La combinación de dTCApF con Taxol produce un efecto sinérgico

El efecto terapéutico beneficioso del péptido dTCApF sobre las células cancerosas dio lugar a otro estudio, en el que se administró dTCApF a las células cancerosas en combinación con un agente terapéutico anticanceroso adicional, concretamente Taxol, en las condiciones descritas anteriormente.

El Taxol, también conocido como Paclitaxel, es un fármaco quimioterapéutico anticanceroso ("antineoplásico" o "citotóxico").

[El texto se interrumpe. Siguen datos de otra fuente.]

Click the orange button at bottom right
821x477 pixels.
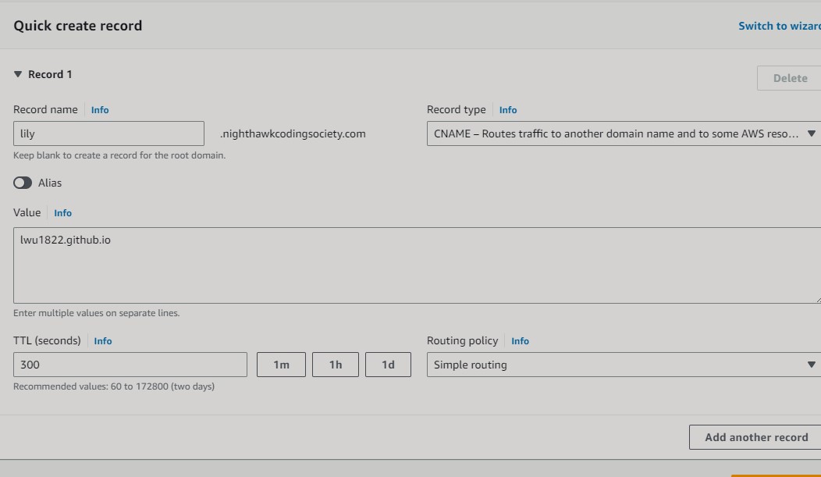tap(776, 473)
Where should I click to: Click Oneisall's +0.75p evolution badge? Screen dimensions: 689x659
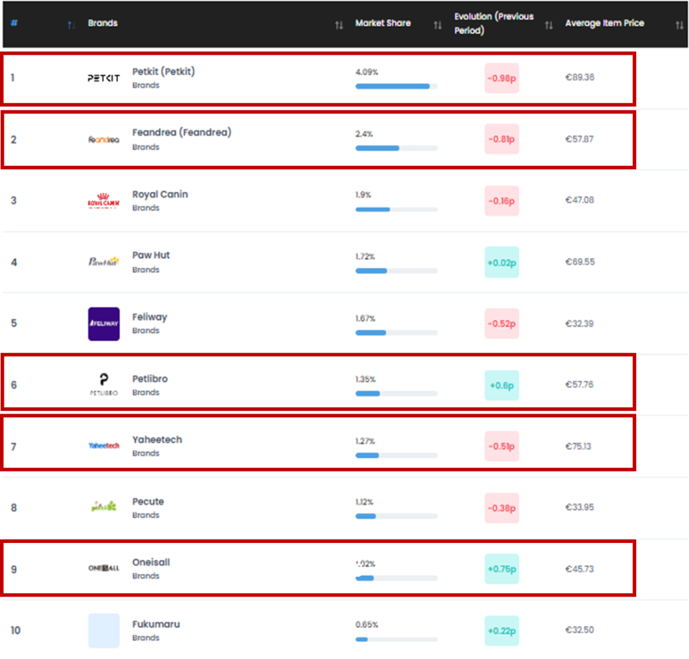coord(501,569)
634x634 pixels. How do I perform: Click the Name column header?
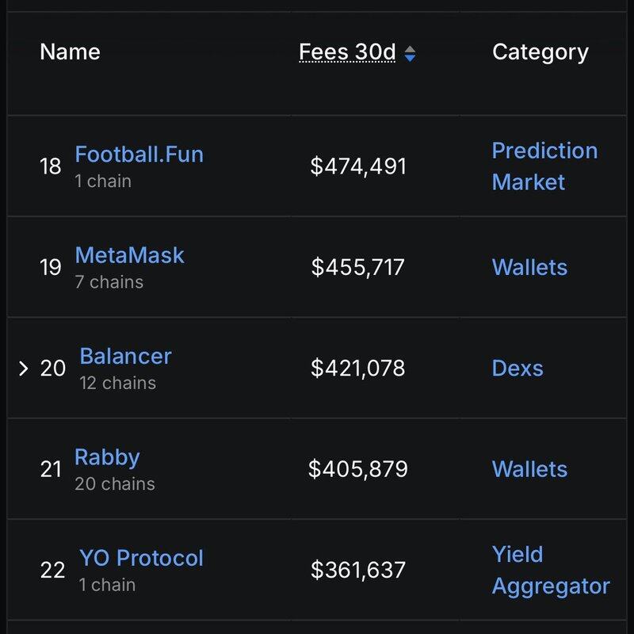coord(70,52)
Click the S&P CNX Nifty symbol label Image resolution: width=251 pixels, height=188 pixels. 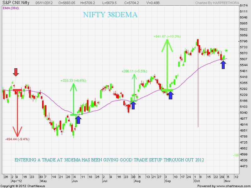click(16, 3)
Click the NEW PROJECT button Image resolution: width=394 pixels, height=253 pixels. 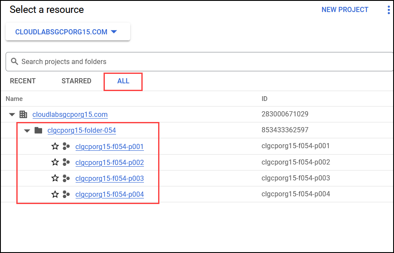pos(345,9)
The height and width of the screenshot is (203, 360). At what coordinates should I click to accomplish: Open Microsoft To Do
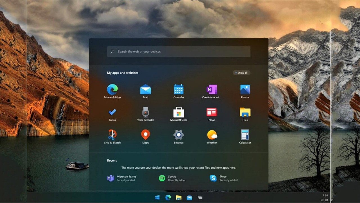(112, 112)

El paclitaxel está clasificado como un "alcaloide vegetal", un "taxano" y un "agente antimicrotubular" utilizado para el tratamiento de los cánceres de mama, ovario, pulmón, vejiga, próstata, melanoma y esófago, así como otros tipos de tumores sólidos.

Claims (10)

REIVINDICACIONES

1. Una terapia combinada que comprende un agente anticancerígeno y un péptido aislado que comprende la secuencia de aminoácidos denotada por SEQ ID NO. 1 o una sal farmacéuticamente aceptable de dicho péptido aislado para su uso en un procedimiento de tratamiento del cáncer, en el que dicho agente anticanceroso se selecciona de Taxol y doxorrubicina.

2. La terapia combinada para uso de acuerdo con la reivindicación 1 , en la que dicho agente anticanceroso es Taxol.

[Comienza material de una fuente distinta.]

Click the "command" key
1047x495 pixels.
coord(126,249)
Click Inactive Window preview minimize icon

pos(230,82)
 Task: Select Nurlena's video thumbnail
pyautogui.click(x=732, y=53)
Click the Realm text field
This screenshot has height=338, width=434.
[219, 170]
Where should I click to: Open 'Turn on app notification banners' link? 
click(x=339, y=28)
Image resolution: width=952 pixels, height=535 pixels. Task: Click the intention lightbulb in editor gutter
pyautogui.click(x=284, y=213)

3. La terapia combinada para uso de acuerdo con la reivindicación 1 o 2, en la que dicho agente anticanceroso es doxorrubicina.

4. La terapia combinada para su uso de acuerdo con una cualquiera de las reivindicaciones 1 a 3, en la que dicho péptido aislado y dicho agente anticanceroso se administran de forma concomitante o consecutiva.

5. La terapia combinada para su uso de acuerdo con una cualquiera de las reivindicaciones 1 a 4, en la que dicho cáncer es cáncer de páncreas, cáncer de ovario, neoplasia de células fusiformes de origen neural, neoplasia de células fusiformes, cáncer colorrectal metastásico, cáncer de colon, cáncer colorrectal, adenocarcinoma de colon, cáncer rectal, adenocarcinoma rectal, cáncer de pulmón carcinoma de pulmón de células no pequeñas, neoplasia medular, cáncer de mama, cáncer de piel, cáncer renal, mieloma múltiple, cáncer de tiroides, cáncer de próstata, adenocarcinoma, cáncer de cabeza y cuello, cáncer gastrointestinal, cáncer de estómago, cáncer de intestino delgado, carcinoma hepático, cáncer de hígado o neoplasias del tracto genital femenino.

6. La terapia combinada para su uso de acuerdo con una cualquiera de las reivindicaciones 1 a 5, en la que dicho péptido aislado consiste en la secuencia de aminoácidos denotada por SEQ ID NO. 1 o una sal farmacéuticamente aceptable del mismo.

7. La terapia combinada para su uso de acuerdo con una cualquiera de las reivindicaciones 1 a 6, en la que se administra dicho péptido aislado o una sal farmacéuticamente aceptable del mismo:

a) a una dosis de 5 mg/m2 a 100 mg/m2, y/o

b) con una frecuencia de una, dos o tres veces por semana.

8. Un kit terapéutico que comprende:

(a) un agente anticanceroso seleccionado de Taxol y doxorrubicina; y

(b) un péptido aislado que comprende la secuencia de aminoácidos indicada por SEQ ID NO. 1 o una sal farmacéuticamente aceptable de dicho péptido aislado,

9. El kit terapéutico de la reivindicación 8, en el que dicho agente anticanceroso es Taxol.

10. El kit terapéutico de la reivindicación 8, en el que dicho agente anticanceroso es doxorrubicina.